• _OBJECTIVE_: Update the lines between the one holding "Where should I click to: Click the Organization" and the one holding "tap(250, 258)", inclusive, by replacing "Viewport:" with "Screen size:" and leaving everything else unchanged.

|---|

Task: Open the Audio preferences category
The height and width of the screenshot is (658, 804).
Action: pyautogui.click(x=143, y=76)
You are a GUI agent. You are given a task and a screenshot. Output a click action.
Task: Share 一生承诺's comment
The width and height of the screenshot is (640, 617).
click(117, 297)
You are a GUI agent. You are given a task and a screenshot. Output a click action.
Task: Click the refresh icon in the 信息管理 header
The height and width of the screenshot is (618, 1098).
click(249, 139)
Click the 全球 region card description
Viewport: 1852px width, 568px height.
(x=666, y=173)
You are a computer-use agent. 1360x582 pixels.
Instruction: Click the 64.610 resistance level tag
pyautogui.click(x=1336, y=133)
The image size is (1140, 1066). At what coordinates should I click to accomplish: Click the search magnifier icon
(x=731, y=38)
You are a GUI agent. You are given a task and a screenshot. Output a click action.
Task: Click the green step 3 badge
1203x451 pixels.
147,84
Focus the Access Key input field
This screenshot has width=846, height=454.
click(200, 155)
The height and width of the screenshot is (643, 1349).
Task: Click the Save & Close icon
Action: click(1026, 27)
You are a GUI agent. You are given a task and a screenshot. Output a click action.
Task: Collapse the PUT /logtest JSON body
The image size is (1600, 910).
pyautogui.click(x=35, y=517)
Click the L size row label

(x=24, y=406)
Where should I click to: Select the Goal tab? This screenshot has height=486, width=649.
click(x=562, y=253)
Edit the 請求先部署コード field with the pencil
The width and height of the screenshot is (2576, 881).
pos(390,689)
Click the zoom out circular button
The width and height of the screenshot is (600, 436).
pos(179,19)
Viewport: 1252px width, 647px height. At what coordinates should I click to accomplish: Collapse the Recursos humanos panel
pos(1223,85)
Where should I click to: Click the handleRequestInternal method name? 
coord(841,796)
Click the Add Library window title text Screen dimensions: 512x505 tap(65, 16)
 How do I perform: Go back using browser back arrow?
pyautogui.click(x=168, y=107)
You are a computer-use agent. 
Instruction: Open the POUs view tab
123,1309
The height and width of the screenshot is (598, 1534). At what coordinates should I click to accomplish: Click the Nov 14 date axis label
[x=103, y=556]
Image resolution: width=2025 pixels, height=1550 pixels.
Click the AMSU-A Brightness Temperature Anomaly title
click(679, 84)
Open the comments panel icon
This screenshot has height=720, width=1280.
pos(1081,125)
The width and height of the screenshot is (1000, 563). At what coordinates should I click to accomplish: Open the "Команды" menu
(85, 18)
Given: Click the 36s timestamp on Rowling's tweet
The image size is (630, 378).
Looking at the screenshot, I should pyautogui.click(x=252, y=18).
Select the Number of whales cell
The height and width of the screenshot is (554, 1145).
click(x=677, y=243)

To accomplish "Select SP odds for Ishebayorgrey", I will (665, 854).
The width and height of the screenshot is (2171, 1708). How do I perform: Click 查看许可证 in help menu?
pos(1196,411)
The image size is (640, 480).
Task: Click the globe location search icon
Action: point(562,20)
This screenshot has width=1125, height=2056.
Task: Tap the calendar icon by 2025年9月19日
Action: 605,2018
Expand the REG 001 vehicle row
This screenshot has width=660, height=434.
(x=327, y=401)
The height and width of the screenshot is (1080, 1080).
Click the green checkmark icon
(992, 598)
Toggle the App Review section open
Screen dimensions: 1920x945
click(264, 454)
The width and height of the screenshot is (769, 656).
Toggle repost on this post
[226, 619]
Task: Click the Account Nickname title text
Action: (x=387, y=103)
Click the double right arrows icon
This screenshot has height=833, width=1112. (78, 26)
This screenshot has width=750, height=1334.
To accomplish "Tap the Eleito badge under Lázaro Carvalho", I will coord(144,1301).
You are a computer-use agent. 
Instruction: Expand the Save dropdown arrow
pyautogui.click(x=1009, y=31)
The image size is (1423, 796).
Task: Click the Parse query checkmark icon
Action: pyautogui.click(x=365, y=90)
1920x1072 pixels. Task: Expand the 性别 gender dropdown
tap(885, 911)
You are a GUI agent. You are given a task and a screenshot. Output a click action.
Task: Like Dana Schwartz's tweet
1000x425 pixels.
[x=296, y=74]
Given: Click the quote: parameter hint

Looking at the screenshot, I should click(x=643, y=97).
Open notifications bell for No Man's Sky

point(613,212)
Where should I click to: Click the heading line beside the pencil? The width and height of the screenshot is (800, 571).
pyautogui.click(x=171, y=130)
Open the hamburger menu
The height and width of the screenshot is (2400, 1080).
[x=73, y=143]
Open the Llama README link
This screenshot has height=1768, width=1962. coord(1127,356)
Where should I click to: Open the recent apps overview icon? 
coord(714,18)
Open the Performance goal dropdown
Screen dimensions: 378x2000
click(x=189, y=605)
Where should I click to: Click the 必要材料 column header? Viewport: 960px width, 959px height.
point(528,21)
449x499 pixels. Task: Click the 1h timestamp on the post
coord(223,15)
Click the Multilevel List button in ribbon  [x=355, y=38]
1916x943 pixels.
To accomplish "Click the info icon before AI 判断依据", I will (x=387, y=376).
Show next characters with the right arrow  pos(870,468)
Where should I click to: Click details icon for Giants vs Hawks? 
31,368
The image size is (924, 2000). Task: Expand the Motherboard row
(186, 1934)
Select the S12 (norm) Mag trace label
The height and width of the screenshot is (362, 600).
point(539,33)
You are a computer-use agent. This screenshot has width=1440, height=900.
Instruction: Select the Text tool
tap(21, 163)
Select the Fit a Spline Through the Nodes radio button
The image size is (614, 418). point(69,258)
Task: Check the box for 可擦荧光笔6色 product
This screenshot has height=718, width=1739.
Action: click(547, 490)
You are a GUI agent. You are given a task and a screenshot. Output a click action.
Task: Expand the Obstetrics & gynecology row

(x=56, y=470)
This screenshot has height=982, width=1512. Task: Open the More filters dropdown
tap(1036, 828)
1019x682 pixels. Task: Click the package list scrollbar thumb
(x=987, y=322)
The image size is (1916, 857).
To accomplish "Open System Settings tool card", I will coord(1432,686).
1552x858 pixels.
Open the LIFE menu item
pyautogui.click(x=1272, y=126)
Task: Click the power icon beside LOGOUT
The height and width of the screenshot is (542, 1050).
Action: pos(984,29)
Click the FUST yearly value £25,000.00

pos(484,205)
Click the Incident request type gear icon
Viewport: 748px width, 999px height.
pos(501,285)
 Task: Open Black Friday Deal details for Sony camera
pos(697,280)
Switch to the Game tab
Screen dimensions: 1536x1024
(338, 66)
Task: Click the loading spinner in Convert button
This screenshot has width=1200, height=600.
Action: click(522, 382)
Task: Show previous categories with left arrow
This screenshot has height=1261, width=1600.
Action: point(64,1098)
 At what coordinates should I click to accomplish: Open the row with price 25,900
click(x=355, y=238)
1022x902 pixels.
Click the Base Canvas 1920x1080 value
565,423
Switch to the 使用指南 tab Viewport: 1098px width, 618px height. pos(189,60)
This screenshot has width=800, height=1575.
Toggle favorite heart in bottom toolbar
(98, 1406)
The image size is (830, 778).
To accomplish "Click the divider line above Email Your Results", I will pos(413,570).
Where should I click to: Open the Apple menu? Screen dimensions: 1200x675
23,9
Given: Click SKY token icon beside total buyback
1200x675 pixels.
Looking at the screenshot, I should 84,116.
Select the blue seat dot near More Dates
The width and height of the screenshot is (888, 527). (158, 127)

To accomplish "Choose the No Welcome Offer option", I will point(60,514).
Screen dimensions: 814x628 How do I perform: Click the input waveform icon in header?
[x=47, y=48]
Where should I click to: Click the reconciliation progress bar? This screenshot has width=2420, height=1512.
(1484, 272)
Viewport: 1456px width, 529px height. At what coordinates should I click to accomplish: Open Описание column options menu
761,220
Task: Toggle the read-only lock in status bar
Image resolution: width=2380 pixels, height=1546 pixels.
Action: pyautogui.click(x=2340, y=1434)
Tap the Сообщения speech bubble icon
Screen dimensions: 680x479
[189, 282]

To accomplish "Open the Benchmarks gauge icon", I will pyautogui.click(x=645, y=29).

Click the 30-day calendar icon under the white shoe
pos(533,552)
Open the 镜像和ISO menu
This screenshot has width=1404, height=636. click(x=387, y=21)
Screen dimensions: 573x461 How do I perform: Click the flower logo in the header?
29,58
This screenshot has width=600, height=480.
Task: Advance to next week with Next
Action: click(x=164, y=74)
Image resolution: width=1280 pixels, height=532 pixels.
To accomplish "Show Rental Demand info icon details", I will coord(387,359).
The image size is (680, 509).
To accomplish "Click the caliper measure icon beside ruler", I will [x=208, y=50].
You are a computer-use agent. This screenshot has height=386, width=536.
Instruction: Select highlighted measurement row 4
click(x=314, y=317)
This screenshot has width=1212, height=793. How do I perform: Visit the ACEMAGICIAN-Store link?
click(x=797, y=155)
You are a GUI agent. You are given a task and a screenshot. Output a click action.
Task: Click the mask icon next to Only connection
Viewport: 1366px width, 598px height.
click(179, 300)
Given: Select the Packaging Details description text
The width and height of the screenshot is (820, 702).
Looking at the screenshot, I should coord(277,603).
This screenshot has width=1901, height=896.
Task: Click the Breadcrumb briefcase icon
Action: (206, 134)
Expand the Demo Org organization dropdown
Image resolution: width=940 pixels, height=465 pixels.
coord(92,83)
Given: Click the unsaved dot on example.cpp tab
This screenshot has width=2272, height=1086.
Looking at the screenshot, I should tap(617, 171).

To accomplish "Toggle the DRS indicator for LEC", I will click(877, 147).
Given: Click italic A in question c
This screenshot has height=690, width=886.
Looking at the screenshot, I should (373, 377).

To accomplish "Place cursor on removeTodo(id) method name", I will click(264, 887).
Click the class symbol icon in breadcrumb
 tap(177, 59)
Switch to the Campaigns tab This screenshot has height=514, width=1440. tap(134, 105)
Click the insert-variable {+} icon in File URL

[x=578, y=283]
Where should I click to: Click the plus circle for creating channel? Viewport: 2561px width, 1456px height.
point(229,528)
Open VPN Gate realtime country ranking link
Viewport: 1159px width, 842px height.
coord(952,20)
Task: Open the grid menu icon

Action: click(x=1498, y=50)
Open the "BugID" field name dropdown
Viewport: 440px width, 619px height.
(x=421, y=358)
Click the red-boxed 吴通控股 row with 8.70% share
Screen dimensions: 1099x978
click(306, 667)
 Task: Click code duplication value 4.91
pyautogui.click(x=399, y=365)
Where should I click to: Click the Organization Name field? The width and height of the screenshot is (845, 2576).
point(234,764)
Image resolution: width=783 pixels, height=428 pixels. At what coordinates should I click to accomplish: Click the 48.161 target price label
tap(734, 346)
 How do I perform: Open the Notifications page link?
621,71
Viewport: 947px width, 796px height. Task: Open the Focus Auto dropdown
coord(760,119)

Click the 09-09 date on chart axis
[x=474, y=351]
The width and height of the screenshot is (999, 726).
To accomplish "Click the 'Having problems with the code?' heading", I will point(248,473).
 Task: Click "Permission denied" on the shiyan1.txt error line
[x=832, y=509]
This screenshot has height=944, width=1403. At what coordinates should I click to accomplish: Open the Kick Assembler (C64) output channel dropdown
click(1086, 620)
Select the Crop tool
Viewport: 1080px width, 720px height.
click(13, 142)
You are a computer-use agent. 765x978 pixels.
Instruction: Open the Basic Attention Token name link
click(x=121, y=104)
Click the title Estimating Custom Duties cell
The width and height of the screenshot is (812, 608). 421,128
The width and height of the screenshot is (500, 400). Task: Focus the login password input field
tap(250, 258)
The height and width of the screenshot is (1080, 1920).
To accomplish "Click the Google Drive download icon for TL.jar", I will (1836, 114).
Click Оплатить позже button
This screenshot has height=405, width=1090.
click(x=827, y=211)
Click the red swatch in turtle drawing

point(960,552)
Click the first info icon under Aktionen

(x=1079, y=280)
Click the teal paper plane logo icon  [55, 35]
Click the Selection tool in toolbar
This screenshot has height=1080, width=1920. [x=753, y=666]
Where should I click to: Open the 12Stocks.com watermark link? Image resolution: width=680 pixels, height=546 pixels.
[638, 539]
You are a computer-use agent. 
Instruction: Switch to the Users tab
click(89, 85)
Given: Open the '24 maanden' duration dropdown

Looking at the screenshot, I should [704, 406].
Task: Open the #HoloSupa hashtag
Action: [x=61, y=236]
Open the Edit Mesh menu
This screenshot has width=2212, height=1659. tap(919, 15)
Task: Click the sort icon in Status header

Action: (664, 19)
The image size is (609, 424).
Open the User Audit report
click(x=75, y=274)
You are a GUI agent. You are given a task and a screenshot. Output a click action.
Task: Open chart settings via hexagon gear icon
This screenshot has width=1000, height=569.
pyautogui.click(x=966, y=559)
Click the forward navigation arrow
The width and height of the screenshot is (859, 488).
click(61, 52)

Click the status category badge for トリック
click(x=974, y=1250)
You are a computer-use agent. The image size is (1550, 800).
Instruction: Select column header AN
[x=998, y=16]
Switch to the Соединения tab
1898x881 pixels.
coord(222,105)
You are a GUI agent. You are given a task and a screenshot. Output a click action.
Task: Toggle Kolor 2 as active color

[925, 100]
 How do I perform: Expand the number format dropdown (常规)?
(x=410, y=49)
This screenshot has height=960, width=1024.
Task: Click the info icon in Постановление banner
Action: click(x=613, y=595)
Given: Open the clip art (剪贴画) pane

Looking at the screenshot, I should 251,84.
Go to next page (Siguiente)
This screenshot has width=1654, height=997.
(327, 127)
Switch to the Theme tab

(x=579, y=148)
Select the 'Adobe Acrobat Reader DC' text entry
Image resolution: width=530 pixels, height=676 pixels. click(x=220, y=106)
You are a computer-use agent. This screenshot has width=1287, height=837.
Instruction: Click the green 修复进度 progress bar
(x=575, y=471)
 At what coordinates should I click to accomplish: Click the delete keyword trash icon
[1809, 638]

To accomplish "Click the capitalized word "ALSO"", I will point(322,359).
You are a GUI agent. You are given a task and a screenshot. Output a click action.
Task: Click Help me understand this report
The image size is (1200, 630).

|---|

• _OUTPUT BELOW_:
Where should I click to: Click the Organization Name field? The width and height of the screenshot is (845, 2576).
point(234,764)
Image resolution: width=783 pixels, height=428 pixels. At what coordinates should I click to accomplish: Click the 48.161 target price label
tap(734, 346)
 How do I perform: Open the Notifications page link?
621,71
Screen size: 947px width, 796px height. Task: Open the Focus Auto dropdown
coord(760,119)

Click the 09-09 date on chart axis
[x=474, y=351]
The width and height of the screenshot is (999, 726).
To accomplish "Click the 'Having problems with the code?' heading", I will point(248,473).
 Task: Click "Permission denied" on the shiyan1.txt error line
[x=832, y=509]
This screenshot has height=944, width=1403. At what coordinates should I click to accomplish: Open the Kick Assembler (C64) output channel dropdown
click(1086, 620)
Select the Crop tool
Screen size: 1080px width, 720px height.
click(13, 142)
You are a computer-use agent. 765x978 pixels.
Instruction: Open the Basic Attention Token name link
click(x=121, y=104)
Click the title Estimating Custom Duties cell
The width and height of the screenshot is (812, 608). 421,128
The width and height of the screenshot is (500, 400). Task: Focus the login password input field
tap(250, 258)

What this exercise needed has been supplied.